EXERCISE BRIEF: Rewrite the rows below as a numbered list, from the line containing "Return the (x, y)" through the line containing "provides (895, 169)", and skip any blank lines.

++++++++++

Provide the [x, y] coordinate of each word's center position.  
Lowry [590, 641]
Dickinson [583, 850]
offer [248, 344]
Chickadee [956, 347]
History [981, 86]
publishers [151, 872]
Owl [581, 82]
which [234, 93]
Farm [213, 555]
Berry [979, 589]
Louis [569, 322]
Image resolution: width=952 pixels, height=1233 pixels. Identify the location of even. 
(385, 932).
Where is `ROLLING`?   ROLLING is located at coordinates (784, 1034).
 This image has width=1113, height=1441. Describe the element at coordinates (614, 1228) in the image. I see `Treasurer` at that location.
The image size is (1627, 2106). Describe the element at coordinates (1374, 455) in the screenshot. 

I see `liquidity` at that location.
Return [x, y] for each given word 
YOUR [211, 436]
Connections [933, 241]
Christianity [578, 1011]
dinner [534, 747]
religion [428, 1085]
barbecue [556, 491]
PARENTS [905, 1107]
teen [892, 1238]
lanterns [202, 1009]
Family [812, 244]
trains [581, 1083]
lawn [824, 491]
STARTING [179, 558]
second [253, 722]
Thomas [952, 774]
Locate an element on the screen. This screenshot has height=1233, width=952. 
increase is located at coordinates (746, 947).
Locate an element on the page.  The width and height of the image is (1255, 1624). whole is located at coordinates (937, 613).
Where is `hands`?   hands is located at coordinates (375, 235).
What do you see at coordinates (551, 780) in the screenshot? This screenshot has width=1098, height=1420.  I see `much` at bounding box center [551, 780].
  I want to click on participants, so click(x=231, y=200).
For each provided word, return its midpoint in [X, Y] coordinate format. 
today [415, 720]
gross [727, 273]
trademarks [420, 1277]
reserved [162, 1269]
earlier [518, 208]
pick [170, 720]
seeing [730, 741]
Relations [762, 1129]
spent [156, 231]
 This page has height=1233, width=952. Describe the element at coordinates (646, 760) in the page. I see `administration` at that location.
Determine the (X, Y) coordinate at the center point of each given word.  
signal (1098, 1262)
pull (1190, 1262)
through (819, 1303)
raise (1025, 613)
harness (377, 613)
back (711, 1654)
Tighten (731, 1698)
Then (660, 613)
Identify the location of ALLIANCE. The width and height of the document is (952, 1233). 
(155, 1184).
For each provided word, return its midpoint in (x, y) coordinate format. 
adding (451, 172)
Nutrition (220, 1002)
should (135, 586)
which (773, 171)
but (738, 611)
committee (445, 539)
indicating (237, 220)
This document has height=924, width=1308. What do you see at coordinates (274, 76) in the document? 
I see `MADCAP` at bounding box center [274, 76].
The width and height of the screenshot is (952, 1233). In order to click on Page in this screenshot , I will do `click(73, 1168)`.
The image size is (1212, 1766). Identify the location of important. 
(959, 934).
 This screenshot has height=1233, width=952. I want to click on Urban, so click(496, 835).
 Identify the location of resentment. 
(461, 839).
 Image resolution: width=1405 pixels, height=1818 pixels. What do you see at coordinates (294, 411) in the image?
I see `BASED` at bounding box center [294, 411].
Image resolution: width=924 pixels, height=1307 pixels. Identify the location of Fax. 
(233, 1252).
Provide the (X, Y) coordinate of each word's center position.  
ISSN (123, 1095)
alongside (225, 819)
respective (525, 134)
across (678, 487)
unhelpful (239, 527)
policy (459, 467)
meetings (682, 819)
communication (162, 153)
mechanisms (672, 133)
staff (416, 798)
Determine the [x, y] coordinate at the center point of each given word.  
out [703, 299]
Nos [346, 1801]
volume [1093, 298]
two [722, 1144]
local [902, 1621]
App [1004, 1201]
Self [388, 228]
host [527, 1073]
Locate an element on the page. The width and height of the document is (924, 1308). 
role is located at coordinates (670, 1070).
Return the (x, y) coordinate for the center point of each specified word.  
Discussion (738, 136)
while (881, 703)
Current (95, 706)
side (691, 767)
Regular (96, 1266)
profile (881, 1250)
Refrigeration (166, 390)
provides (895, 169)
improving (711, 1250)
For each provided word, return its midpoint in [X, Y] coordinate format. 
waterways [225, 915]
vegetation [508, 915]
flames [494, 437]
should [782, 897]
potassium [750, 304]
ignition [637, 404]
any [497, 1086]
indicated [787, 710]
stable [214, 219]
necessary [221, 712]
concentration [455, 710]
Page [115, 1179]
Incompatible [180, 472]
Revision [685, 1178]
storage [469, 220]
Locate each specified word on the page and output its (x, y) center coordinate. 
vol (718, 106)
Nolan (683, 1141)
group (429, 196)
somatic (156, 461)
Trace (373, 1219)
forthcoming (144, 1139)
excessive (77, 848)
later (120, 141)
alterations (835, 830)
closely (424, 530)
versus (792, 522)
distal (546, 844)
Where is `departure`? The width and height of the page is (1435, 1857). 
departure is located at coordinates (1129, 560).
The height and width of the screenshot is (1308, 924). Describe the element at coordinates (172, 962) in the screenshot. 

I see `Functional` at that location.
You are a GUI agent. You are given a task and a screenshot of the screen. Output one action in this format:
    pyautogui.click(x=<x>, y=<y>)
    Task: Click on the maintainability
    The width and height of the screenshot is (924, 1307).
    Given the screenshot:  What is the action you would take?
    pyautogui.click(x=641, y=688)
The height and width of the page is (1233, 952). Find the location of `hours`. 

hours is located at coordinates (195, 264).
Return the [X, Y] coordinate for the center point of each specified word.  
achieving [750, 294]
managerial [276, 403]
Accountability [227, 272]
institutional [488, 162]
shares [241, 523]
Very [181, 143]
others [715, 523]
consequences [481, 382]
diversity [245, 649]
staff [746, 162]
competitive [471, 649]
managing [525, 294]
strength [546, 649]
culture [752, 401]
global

++++++++++

TASK RESULT:
1. Return the (x, y) coordinate for the center point of each specified word.  
2. Discussion (738, 136)
3. while (881, 703)
4. Current (95, 706)
5. side (691, 767)
6. Regular (96, 1266)
7. profile (881, 1250)
8. Refrigeration (166, 390)
9. provides (895, 169)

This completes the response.